Here it is, a pebble. But without me : ((
At the observation deck, flies clung to me, but they are so biting! I almost fell into the abyss, trying to drive them away. Useless! There is a reliable tourist way to get rid of flies - leave a bunch. You leave, and the flies stay with her. But I didn't want to. I managed to soak one. The rest had to flee.
Having captured all the beauty, she went back. Maps Me showed some branches from the main track. I turned to the first one. There, according to the sign, there should have been plants that collected water.
But I didn't find anything like that. Just a fenced-in pool of water and a sign that, in my goblin translation, read: “Don't throw coins into a pool in the hope that your life will get better! Fig you! ".
Only lost time. The next branch led me to the "waterfall". He was a meter and a half high. And did not even pull on the shower. A group of Europeans crowded here. They (Europeans), by the way, have already reached out, slowly, towards. They sleep for a long time.

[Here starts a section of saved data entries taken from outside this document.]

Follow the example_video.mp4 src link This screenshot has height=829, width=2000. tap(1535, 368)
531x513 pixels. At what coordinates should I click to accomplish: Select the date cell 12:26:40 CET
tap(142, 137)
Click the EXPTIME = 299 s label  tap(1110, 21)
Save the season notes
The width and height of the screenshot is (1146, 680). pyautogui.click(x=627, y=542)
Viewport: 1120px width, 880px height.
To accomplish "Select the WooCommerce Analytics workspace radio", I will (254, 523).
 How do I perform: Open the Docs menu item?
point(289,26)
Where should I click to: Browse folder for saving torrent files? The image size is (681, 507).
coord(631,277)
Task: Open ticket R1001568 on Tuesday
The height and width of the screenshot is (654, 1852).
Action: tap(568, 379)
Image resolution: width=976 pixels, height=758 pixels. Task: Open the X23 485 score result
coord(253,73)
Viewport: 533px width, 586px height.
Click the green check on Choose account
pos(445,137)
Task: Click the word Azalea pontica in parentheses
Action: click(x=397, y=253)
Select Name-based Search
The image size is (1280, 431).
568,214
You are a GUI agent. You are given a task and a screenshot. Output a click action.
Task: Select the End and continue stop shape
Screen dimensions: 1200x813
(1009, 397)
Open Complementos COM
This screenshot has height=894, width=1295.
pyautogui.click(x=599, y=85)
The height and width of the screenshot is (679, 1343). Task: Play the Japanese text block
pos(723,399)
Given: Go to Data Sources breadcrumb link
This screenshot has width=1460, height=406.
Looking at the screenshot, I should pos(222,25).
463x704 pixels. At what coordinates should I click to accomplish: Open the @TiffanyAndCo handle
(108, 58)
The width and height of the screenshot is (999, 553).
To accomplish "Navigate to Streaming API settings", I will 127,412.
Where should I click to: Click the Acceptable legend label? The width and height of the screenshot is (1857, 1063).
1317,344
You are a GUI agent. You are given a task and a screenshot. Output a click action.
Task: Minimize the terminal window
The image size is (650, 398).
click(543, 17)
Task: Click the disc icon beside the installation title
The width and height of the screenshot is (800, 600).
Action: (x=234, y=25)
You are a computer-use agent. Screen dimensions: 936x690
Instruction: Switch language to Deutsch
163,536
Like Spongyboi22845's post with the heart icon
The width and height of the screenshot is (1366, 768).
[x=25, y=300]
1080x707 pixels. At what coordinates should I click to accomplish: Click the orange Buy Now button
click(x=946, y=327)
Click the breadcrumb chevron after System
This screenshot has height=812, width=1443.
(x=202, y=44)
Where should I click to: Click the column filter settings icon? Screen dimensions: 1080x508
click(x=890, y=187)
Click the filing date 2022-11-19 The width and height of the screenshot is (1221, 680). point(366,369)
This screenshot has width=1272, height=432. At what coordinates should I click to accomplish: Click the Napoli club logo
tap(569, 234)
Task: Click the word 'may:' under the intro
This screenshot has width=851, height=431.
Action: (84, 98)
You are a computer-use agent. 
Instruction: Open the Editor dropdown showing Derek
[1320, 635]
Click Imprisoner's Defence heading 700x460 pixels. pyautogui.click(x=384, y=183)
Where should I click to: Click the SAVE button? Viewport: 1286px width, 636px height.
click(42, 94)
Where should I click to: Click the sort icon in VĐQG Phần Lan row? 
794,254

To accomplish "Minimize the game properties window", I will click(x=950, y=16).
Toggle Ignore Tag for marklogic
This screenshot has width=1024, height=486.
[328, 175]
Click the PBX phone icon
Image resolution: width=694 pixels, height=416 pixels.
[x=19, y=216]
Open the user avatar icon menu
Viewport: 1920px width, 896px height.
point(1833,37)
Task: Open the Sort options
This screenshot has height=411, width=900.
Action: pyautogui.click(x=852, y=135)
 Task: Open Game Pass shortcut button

Already almost downstairs, a couple was walking towards me, older than Vadik and me. The man asked me, “French? ". I shook my head negatively. "English? ". Indefinite nod. “Its easy? "- asks. I, not immediately realizing that "easy" is "easy", nodded. And then she added to the relaxed, it was, a couple - “fo mi - easy, bat pho you maby know! ". Reassured, in short.
And even lower, I saw what I feared. My two companions are rowing. Already down. “What are you? "- yell. “Who allowed it? ". Vadik said that they did not like the beach, and they decided to climb a little, and reached the first observation deck. Why didn't you like this beach? I read that he will be prettier than Ao Nang. Verka already wanted to go home immediately, but I wanted to form my opinion about the beach. Having a snack in the gazebo, we went to the beach, checking in the book. The ascent and descent took me 4 hours, as my predecessors wrote.
The beach was not bad at all.
Only it was spoiled by the low tide that had already begun, and, well, construction. A cool hotel on the shore was either built or repaired.
After swimming, we began to look for something we could use to leave. Verka said that she had seen that car over there with green license plates had just dropped off people with packages. Looking at “that car”, which turned out to be a hefty Japanese six-seat jeep, I said that even if it’s a taxi, then, apparently, it’s not for us, but for some VIPs. But no! The men lying on the bench, who turned out to be the drivers of this miracle taxi, after a short bargain, agreed to take us to Ao Nang for 450 baht. Wow, funny! Ride in a songteo tarantass, tuk-tuk or in a cool car with a conder - and all for one price! Their pricing is strange though!
The sunset today was a test! Nine, perhaps.